本日は芝刈りに欠かせな道具である芝刈機の刃研ぎ作業と分解洗浄(オーバーホール)作業について紹介します。なんだが大袈裟に聞こえるかもしれないけど、とっても簡単ですよ。
今回の作業
どんな作業? : 芝刈機の刃研ぎと分解洗浄
使うもの : 研磨セット(GL-100)、マイナスドライバー、プライヤー、10mmレンチ
必要な費用 : 3,500円(研磨セット費用)
肉体行使度 : ★☆☆☆☆(1)所要時間は30分程度
言いたいこと : 刃物の研ぎ作業って本来は難しいけど、芝刈機は専用の研磨セットを使えばめっちゃ簡単に研ぐことができます
芝刈機の刃研ぎ作業
8年間ノーメンテで切れ味が悪くなってきた我が家の芝刈機
こちらがわたしの芝刈り機。キンボシのバーディーモアー GSB-2000です。たぶん8年前くらいに購入したモデル。
----------
__記述問題__:
芝刈機の文章の「本日は芝刈りに欠かせな道具で」から「年前くらいに購入したモデル。」までを、一字も変えずに書き写してください。 データは芝刈機の文章とは関係がない。

__元データ__:
----------
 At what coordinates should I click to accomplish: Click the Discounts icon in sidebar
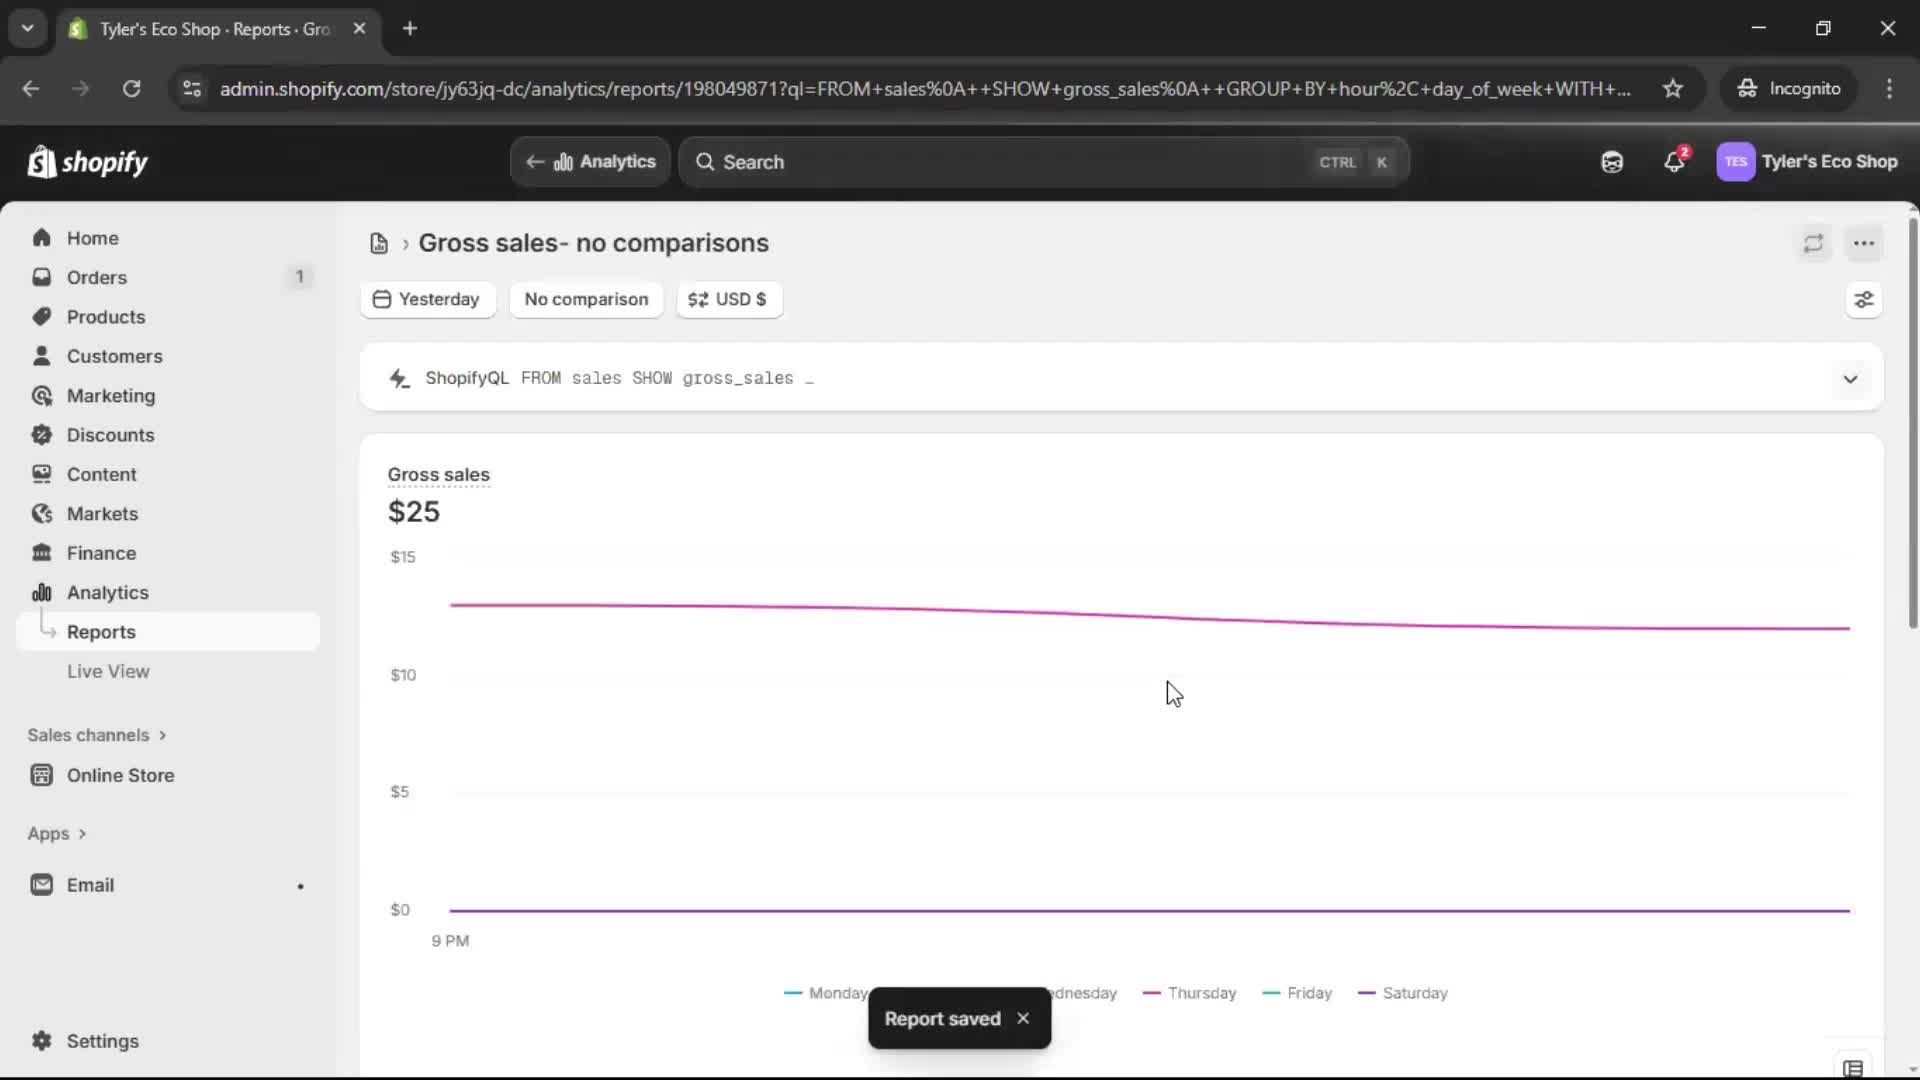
----------
__演習結果__:
本日は芝刈りに欠かせな道具である芝刈機の刃研ぎ作業と分解洗浄(オーバーホール)作業について紹介します。なんだが大袈裟に聞こえるかもしれないけど、とっても簡単ですよ。
今回の作業
どんな作業? : 芝刈機の刃研ぎと分解洗浄
使うもの : 研磨セット(GL-100)、マイナスドライバー、プライヤー、10mmレンチ
必要な費用 : 3,500円(研磨セット費用)
肉体行使度 : ★☆☆☆☆(1)所要時間は30分程度
言いたいこと : 刃物の研ぎ作業って本来は難しいけど、芝刈機は専用の研磨セットを使えばめっちゃ簡単に研ぐことができます
芝刈機の刃研ぎ作業
8年間ノーメンテで切れ味が悪くなってきた我が家の芝刈機
こちらがわたしの芝刈り機。キンボシのバーディーモアー GSB-2000です。たぶん8年前くらいに購入したモデル。